En France, Marion Leboyer, médecin psychiatre au CHU Henri-Mondor de Créteil (Val-de-Marne) et directrice de la fondation FondaMental, alerte également.
Dans une interview donnée à France Info, elle explique : « Effectivement, les conséquences psychiatriques du confinement et de la pandémie sont devant nous et on constate actuellement que chez des personnes qui n’ont jamais été malades auparavant, il y a une augmentation des dépressions, des pathologies anxieuses qui sont vraisemblablement consécutives aux situations difficiles qui ont été vécues pendant le confinement, à l’anxiété, au stress, au deuil que certains ont éprouvé et aux situations très douloureuses que des personnes, par exemple, les soignants, ont vécu pendant la pandémie.

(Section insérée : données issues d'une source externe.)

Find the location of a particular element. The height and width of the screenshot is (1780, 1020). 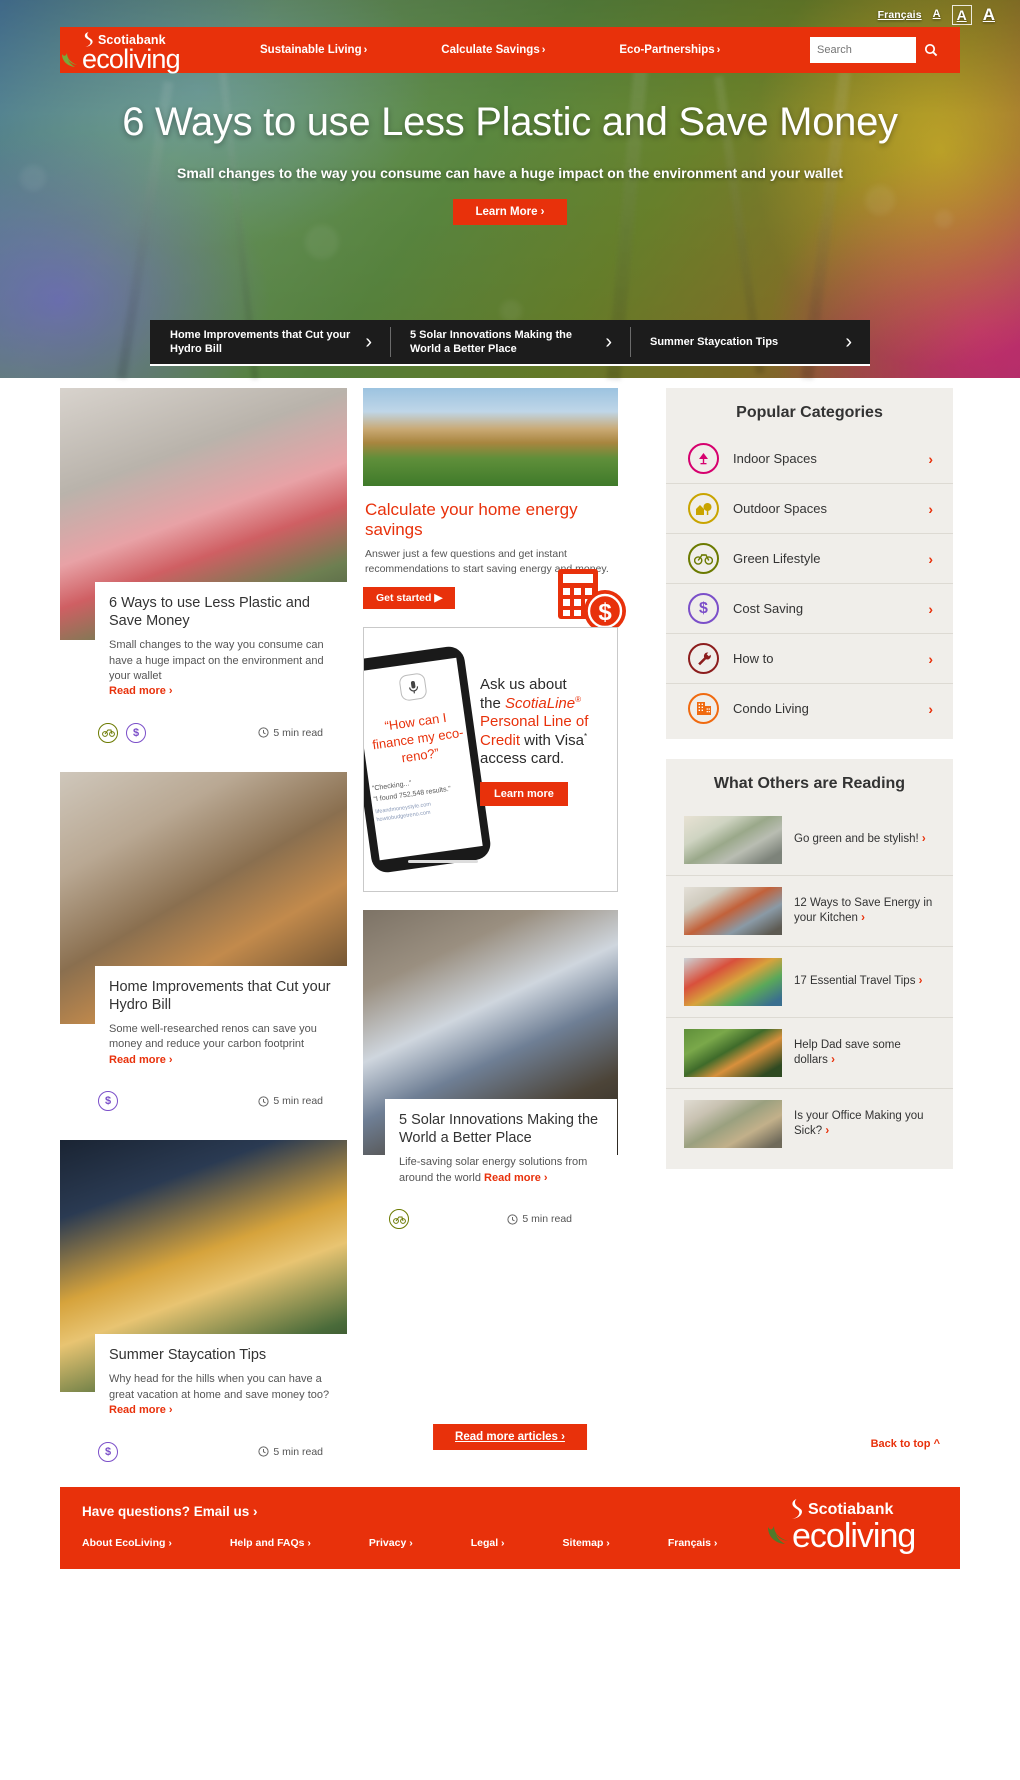

reading-item-title-text: 17 Essential Travel Tips is located at coordinates (855, 982).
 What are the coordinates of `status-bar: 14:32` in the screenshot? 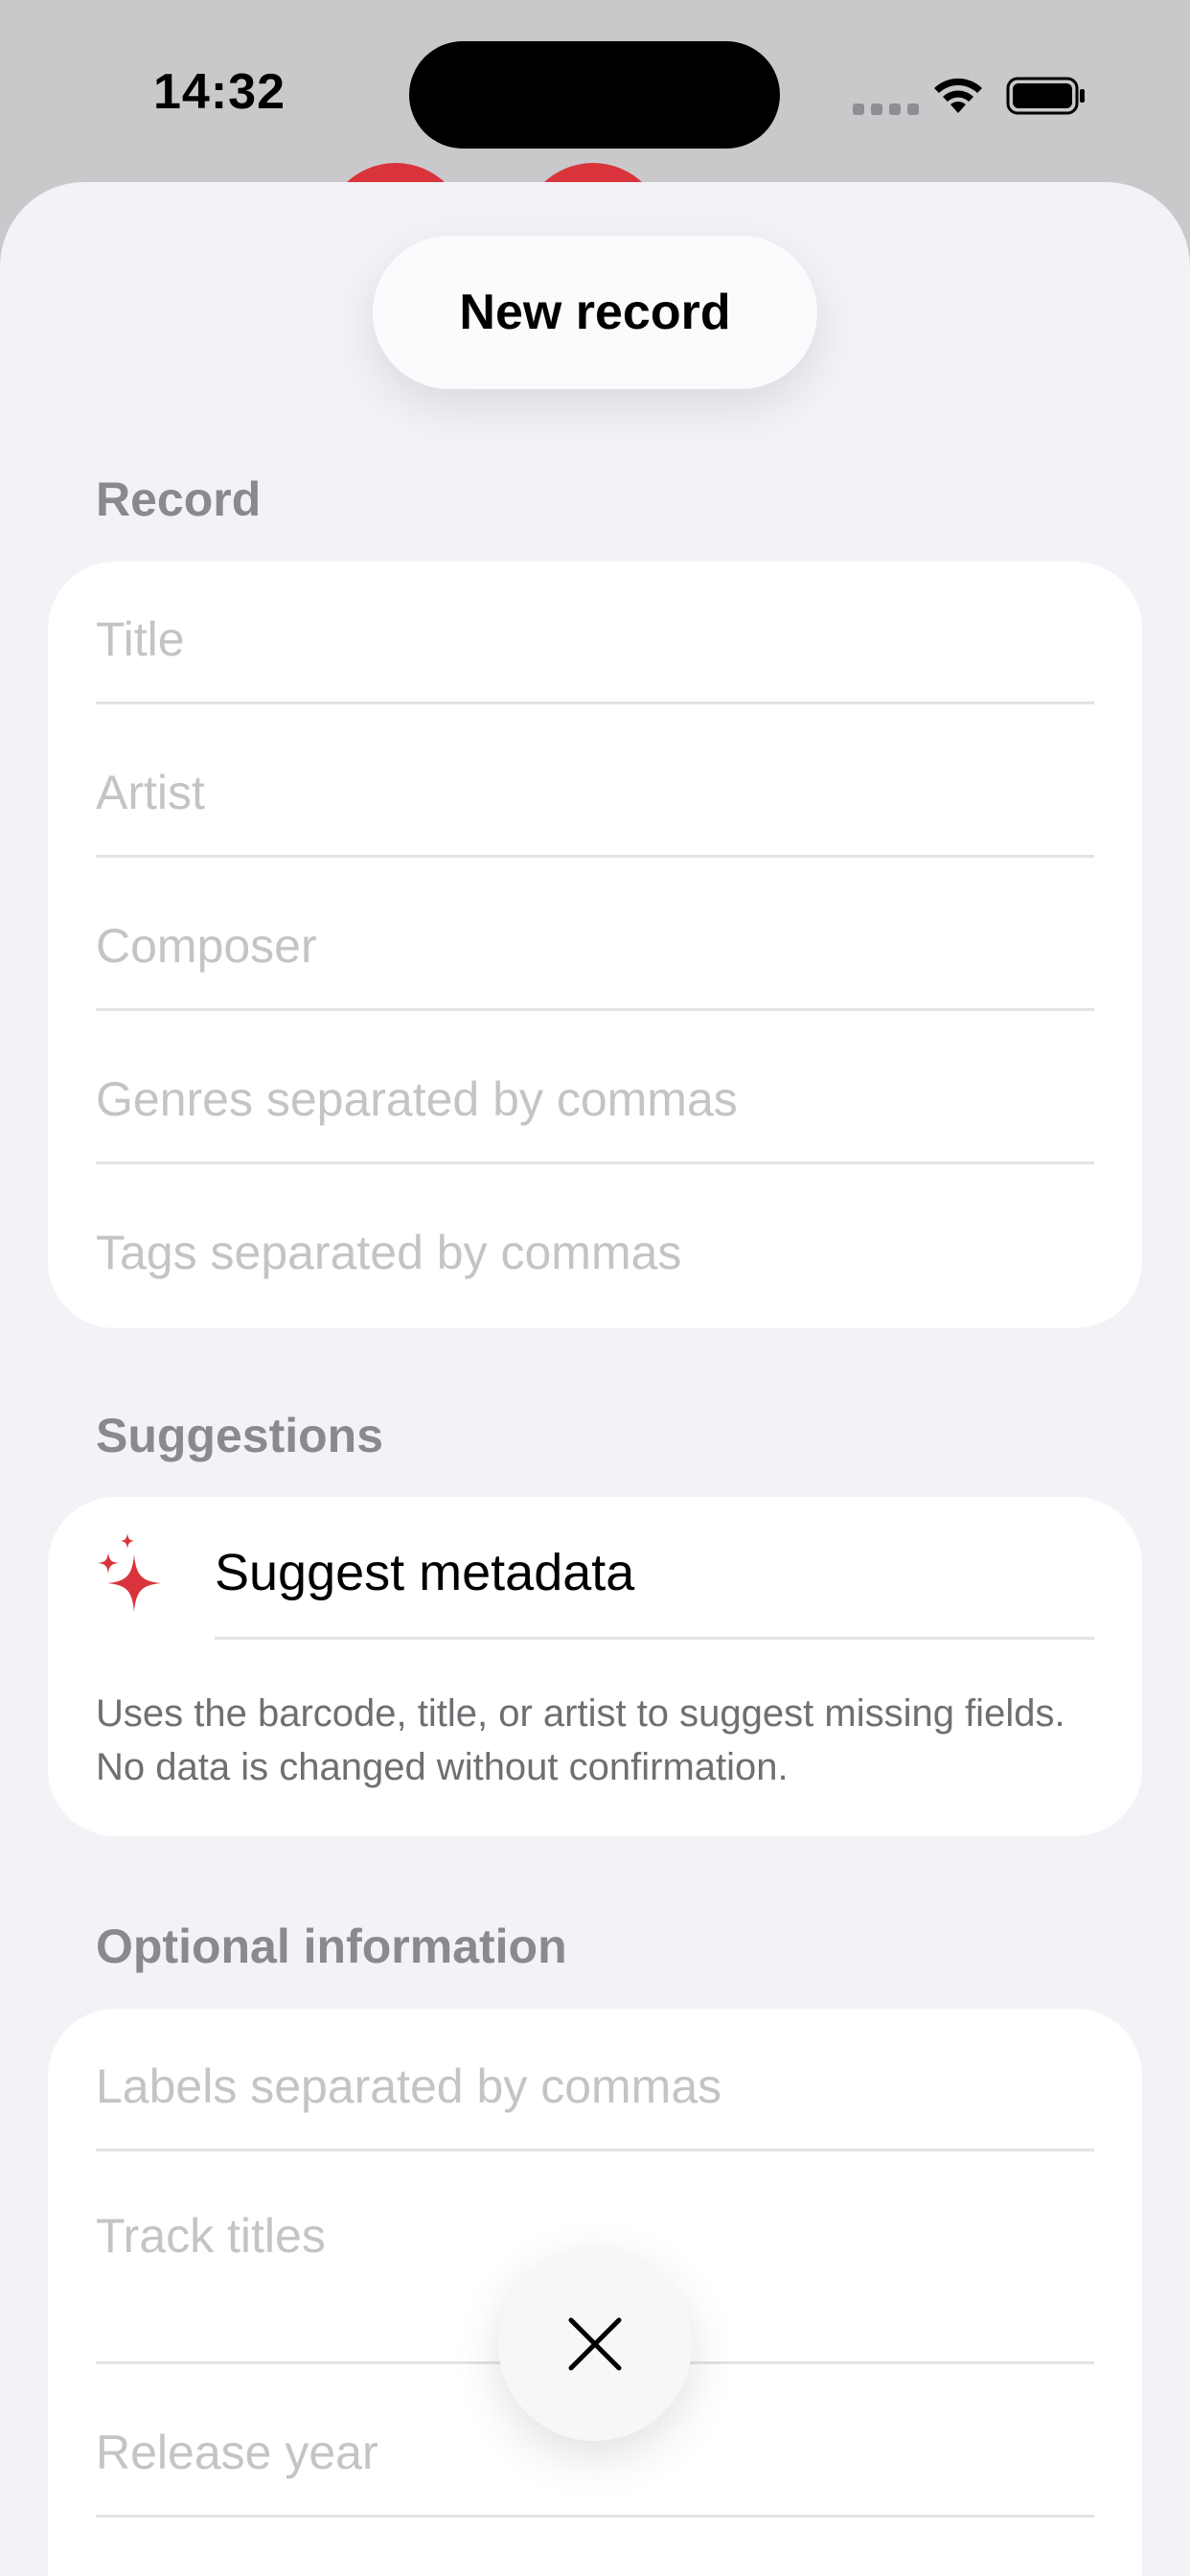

On s’attend aussi à ce que des difficultés économiques, financières qui sont devant nous augmentent également ces situations qui sont très à risque de pathologie dépressive et anxieuse. Et puis, chez les personnes qui ont été infecté par le Covid-19, on sait qu’il risque de persister une inflammation qui peut faire le lit de la dépression. On sait bien que les patients que nous rencontrons, qui ont été infectés, se plaignent d’une très grande fatigue. Il faut, devant ces situations de fatigue persistante, penser à dépister une dépression ».
Le concept de Bienveilleur est donc plus que jamais d’actualité. Il est possible de le mettre en œuvre, c’est une question de volonté et d’humanité. Souvenons-nous des propos d’Emmanuel Kant « la bienveillance est un devoir d’humanité ». Peut-être que la mise en place des bienveilleurs est un devoir d’humanité.

Ce concept a été abordé sur France Inter, par Emmanuel Moreau, le 2 septembre 2020.